▶ [Alıştırmanın Amacı]
Şiir üzerine metnin "Hepimiz dahil olduğumuz" ifadesinden "oturmuyor, sürekli sırıtıyor." ifadesine kadar (bu ifade dahil) olan kısmını, "kiracılar" yerine "konuklar" koyarak yeniden yazın.

▶ [Metin Bölümü]
# # #

“kendine döküldüğün yerden topla beni” (*)

Başka bir parçası var mı çemberin? Üçümüzü topladığında bir evren etmez mi? Bir adım daha yakın olduğumuz “ben” ve “siz” ve istesek de istemesek de ilişkide olduğumuz, er ya da geç farkında olmak zorunda olduğumuz “öteki”…

  

Her seferinde kendimden başlayıp çıktığım yolda, ben, öteki-ben, siz, öteki-siz çarpışıp durmuyor muyuz? Ama belki de yola çıktığımda ve bütün bu uğrakları selamlayıp tekrar geri döndüğümde karşıma çıkan ben, artık başlangıçtaki ben değil…

  

Evet, bir şiiri okuyup bitirdiğimizde de artık başladığımız noktada olamıyoruz. Şiiri diğer yazın türlerinden benzersiz kılan kendine özgülük hakkında çok şey yazılmıştır.

  

Hepimiz dahil olduğumuz dil içerisinde kendi sözcük evrenimizi yeniden oluştururuz. Okuduklarımız, işittiklerimiz, izlediklerimiz bir taraftan bize yeni sözcükler armağan eder bir taraftan da bildiğimiz ama kullanmadığımız sözcükleri çağırır. Yani şiir yazarken aslında kullandığımız bir kişisel sözlüğümüz vardır. Bu nedenle de aynı duyguyu anlatsalar bile iki şairin şiiri bizi bambaşka yerlere götürür. Zaten her bir sözcük, kendi sözlük anlamıyla kendi alanını oluşturur ve bizi işaret ettiği şeyin anlamına gitmeye davet eder. Ancak kişisel sözlüğümüze giren her yeni sözcük için, tıpkı bir eve yeni taşınan kiracılar gibi, belleğimizde bir alışma, dilimizde bir yerleşme dönemi vardır. Aksi halde, sırf sesinden, anlamından dolayı şiirde kullanılan sözcükler bir türlü yerine oturmuyor, sürekli sırıtıyor.

# # #

▶ [Veriler]
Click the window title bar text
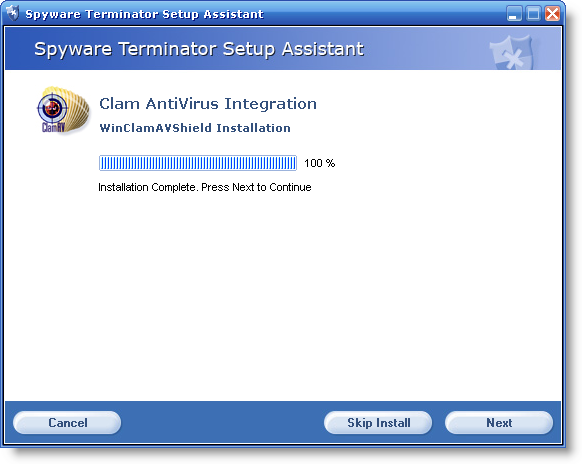The height and width of the screenshot is (464, 582). point(144,14)
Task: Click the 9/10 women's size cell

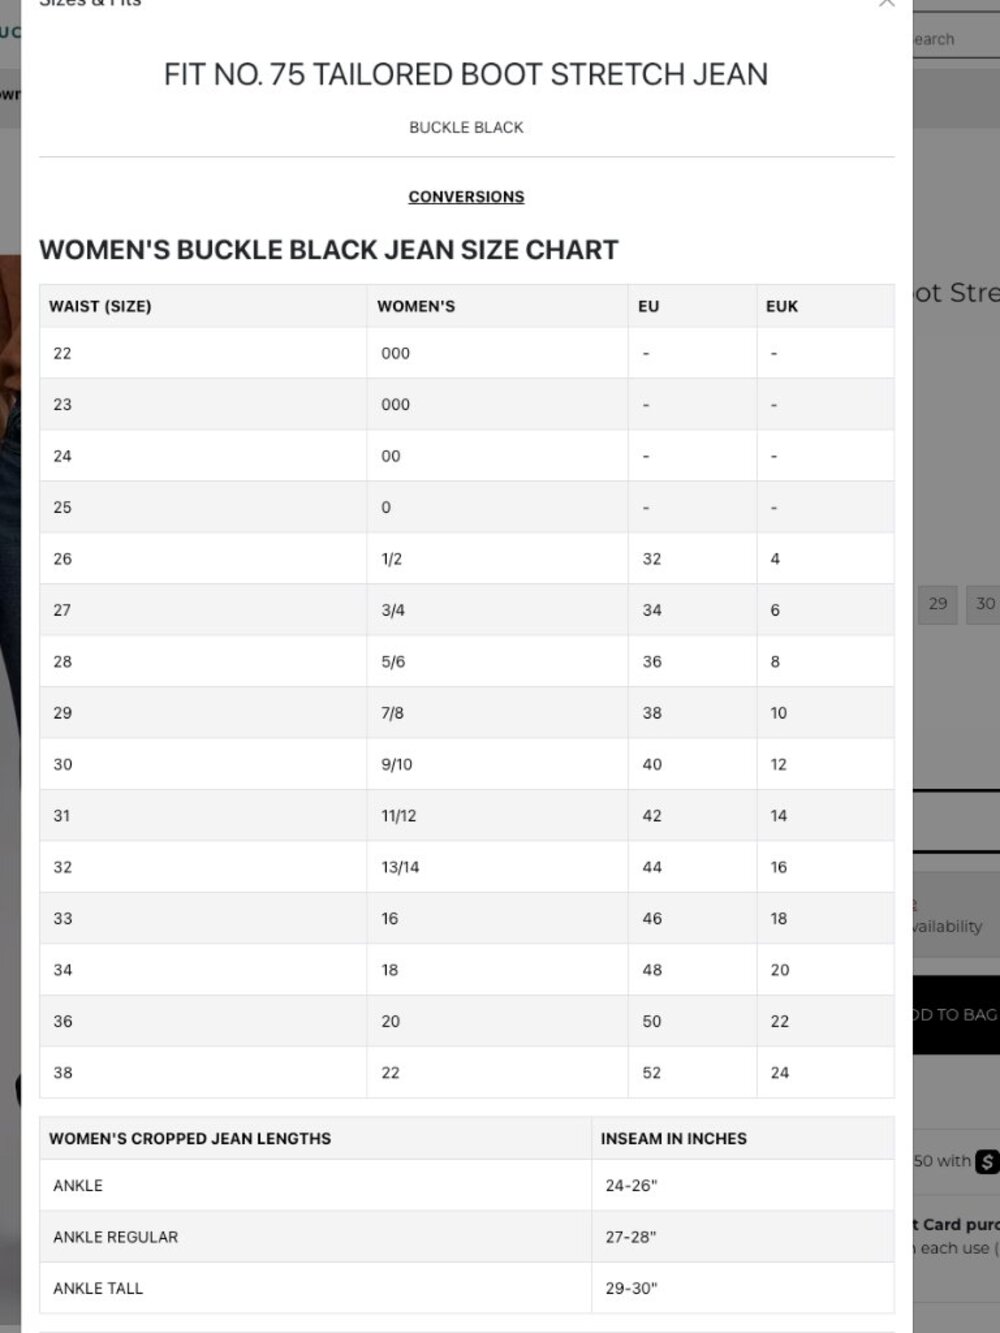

# # #

▶ [Alıştırma Sonucu]
Hepimiz dahil olduğumuz dil içerisinde kendi sözcük evrenimizi yeniden oluştururuz. Okuduklarımız, işittiklerimiz, izlediklerimiz bir taraftan bize yeni sözcükler armağan eder bir taraftan da bildiğimiz ama kullanmadığımız sözcükleri çağırır. Yani şiir yazarken aslında kullandığımız bir kişisel sözlüğümüz vardır. Bu nedenle de aynı duyguyu anlatsalar bile iki şairin şiiri bizi bambaşka yerlere götürür. Zaten her bir sözcük, kendi sözlük anlamıyla kendi alanını oluşturur ve bizi işaret ettiği şeyin anlamına gitmeye davet eder. Ancak kişisel sözlüğümüze giren her yeni sözcük için, tıpkı bir eve yeni taşınan konuklar gibi, belleğimizde bir alışma, dilimizde bir yerleşme dönemi vardır. Aksi halde, sırf sesinden, anlamından dolayı şiirde kullanılan sözcükler bir türlü yerine oturmuyor, sürekli sırıtıyor.